■ Required work:
1 > Condense the paragraph of the St John's College Choir text that begins "The Choir is made up of" into a short bulleted list that keeps its main facts.
2 > From the St John's College Choir text, output the passage starting at "The Choir is" and ending at "period instrument ensemble.".
Page excerpt below:
The Choir is made up of around 20 Choristers and Probationers from St John’s College School and 15 Choral Scholars who are members of St John’s College, its primary purpose being to enhance the liturgy and worship at daily services in the College Chapel. The Choir has a diverse repertoire spanning over 500 years of music. It is also renowned for championing contemporary music by commissioning new works, including compositions by Joanna Ward, Nico Muhly, James Burton and the College’s Composer in Residence Michael Finnissy. The Choir regularly sings Bach Cantatas liturgically with St John’s Sinfonia, its period instrument ensemble.
The Choir brings the ‘St John’s Sound’ to listeners around the world through its weekly webcasts (available at sjcchoir. co. uk).
End of Page excerpt.
Available data below:
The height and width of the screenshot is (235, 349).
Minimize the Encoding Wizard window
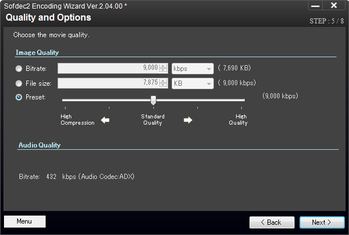point(315,6)
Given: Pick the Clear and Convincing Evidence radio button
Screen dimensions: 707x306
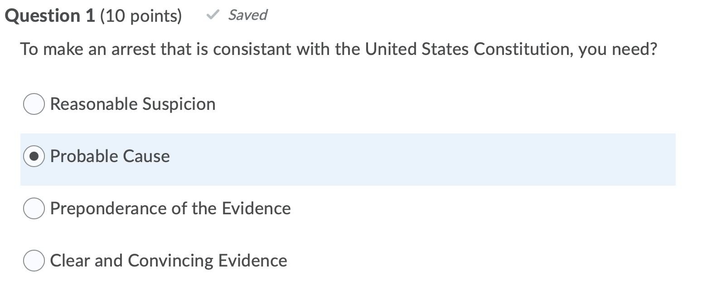Looking at the screenshot, I should pos(34,261).
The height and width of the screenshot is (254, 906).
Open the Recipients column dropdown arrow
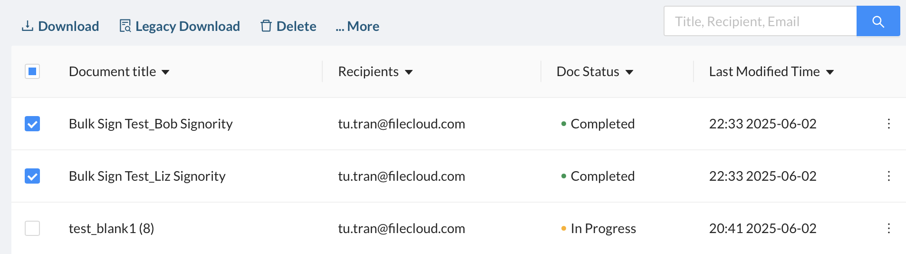pyautogui.click(x=409, y=72)
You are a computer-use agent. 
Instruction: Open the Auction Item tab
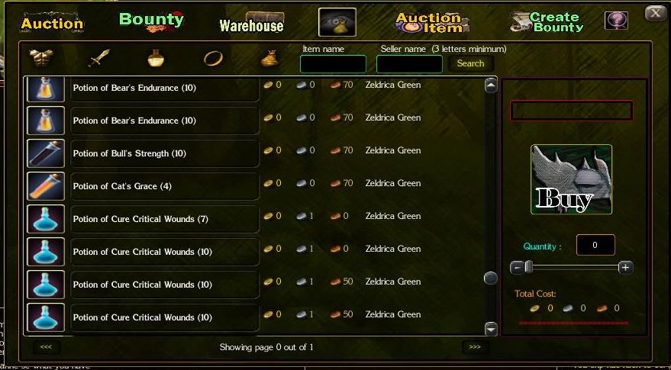[x=432, y=23]
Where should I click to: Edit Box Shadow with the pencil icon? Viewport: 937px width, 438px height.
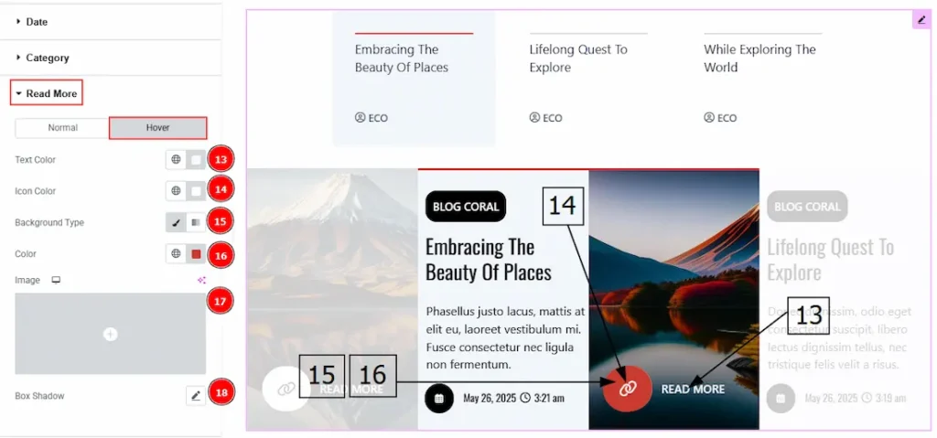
End of Available data.
■ Responses by item number:
1 >
- Membership: around 20 Choristers and Probationers from St John's College School, plus 15 Choral Scholars who are members of St John's College.
- Primary purpose: enhancing the liturgy and worship at daily services in the College Chapel.
- Repertoire: diverse, spanning over 500 years of music.
- Contemporary music: commissions new works, including compositions by Joanna Ward, Nico Muhly, James Burton and Composer in Residence Michael Finnissy.
- Bach Cantatas: regularly sung liturgically with St John's Sinfonia, the Choir's period instrument ensemble.

2 >
The Choir is made up of around 20 Choristers and Probationers from St John’s College School and 15 Choral Scholars who are members of St John’s College, its primary purpose being to enhance the liturgy and worship at daily services in the College Chapel. The Choir has a diverse repertoire spanning over 500 years of music. It is also renowned for championing contemporary music by commissioning new works, including compositions by Joanna Ward, Nico Muhly, James Burton and the College’s Composer in Residence Michael Finnissy. The Choir regularly sings Bach Cantatas liturgically with St John’s Sinfonia, its period instrument ensemble.